With Audacity and your sound file queued up, its time to turn your attention to TextEdit.

  • Launch TextEdit
  • Create a “New Document”
  • You may want to add some meta data to the document, such as the podcast name, episode #, publish date and URL, to go along with the key transcript.
  • Position the cursor in the file where you want the transcript to appear.

And … Action!

It’s time to start audio playback and dictation transcription. Here both sequence and timing are important:

  1. In Audacity, move the scrubber start location 10-15 seconds before the key transcription area.
  2. Press “Play.” The scrubber and meters will start moving, though you won’t hear any sound. The audio signal is going to Soundflower instead of to the speakers.
  3. Put focus on Text edit and position the cursor where you want the transcription to begin.
  4. Select Edit –> Start Dictation. (or use the hot key combination, Fn Fn). A microphone icon with a “Done” button will appear to the left of your document.
  5. Text will start appearing in the document. It will likely lag by about 3-5 seconds.
  6. After approximately 30 seconds press the “done” button. Transcription will continue until complete.

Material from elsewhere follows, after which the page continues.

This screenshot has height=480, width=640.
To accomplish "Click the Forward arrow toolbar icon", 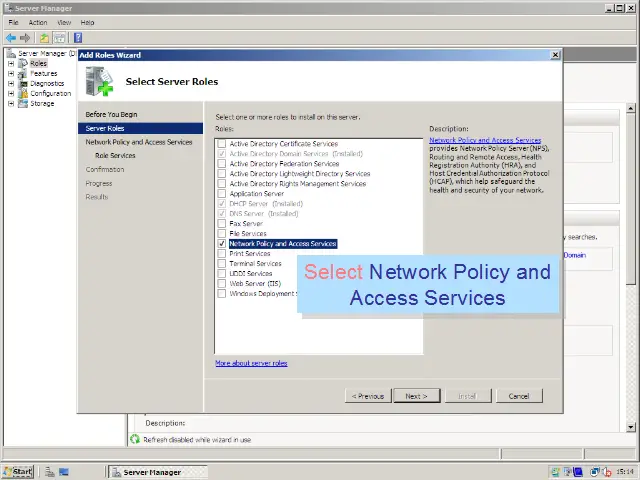I will point(25,38).
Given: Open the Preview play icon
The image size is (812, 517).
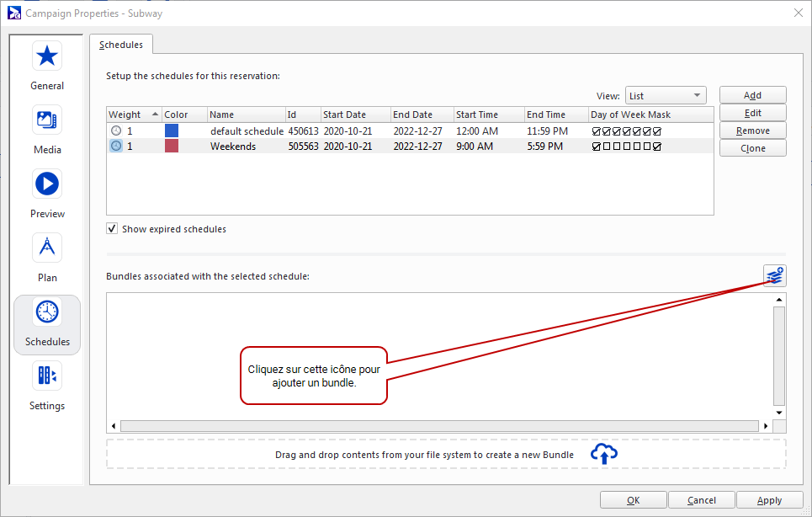Looking at the screenshot, I should pos(47,184).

This is the fun part: watch as transcription happens in real time right in the document window. Look Ma, no hands!

And now you have the original text (and most likely a few errors) as text to save. In the future you can easily search and retrieve the information.

An Excellent Alternative: Google Docs Voice Typing

While the solution above works great for offline work, one alternative with a lot of promise is Google Docs. The Voice Typing feature work much like the dictation service in Mac OS. It has the crowdsourcing advantages and privacy disadvantages of other Google products. If you’re OK with that, I found Voice Typing to do an very good job with accuracy and it can go longer that Mac OS dictation.

To use Google Voice Typing, follow all of the steps above with Soundflower, Dictation preferences and configuring Audacity. Instead of using TextEdit, you’ll want to start the Chrome browser and create a Google Doc. Once you are in document, Select Tools –> Voice typing

The user interface and process of starting and stopping transcription is the same as with TextEdit.

Dictation and Transcription Limitations

This process sets you well on you way to the goal of a high fidelity audio transcription. But it will be short of perfect. Here’s what you can do to go from good to perfect:

Download Speech To Text Software

  • Understand that Mac OS dictation transcription works for a maximum of 30 seconds at a time. If you need longer, you may want to use an alternate technology such as Dragon.
  • Audio playback needs to start before dictation/transcription begins in TextEdit. TextEdit needs to be in focus for dictation to work. If you set the Audacity scrubber a few seconds ahead of target snippet, you’ll be fine.
  • Transcription cannot intuit punctuation. You’ll need to add that after the fact.
  • If you have multiple speakers or a noisy background, you may need to complete one additional step of creating a pristine audio file to work from. This can be done by listening to the sound through headphones and speaking the text into an audio recorder. Use the recording of your voice to drive the transcription.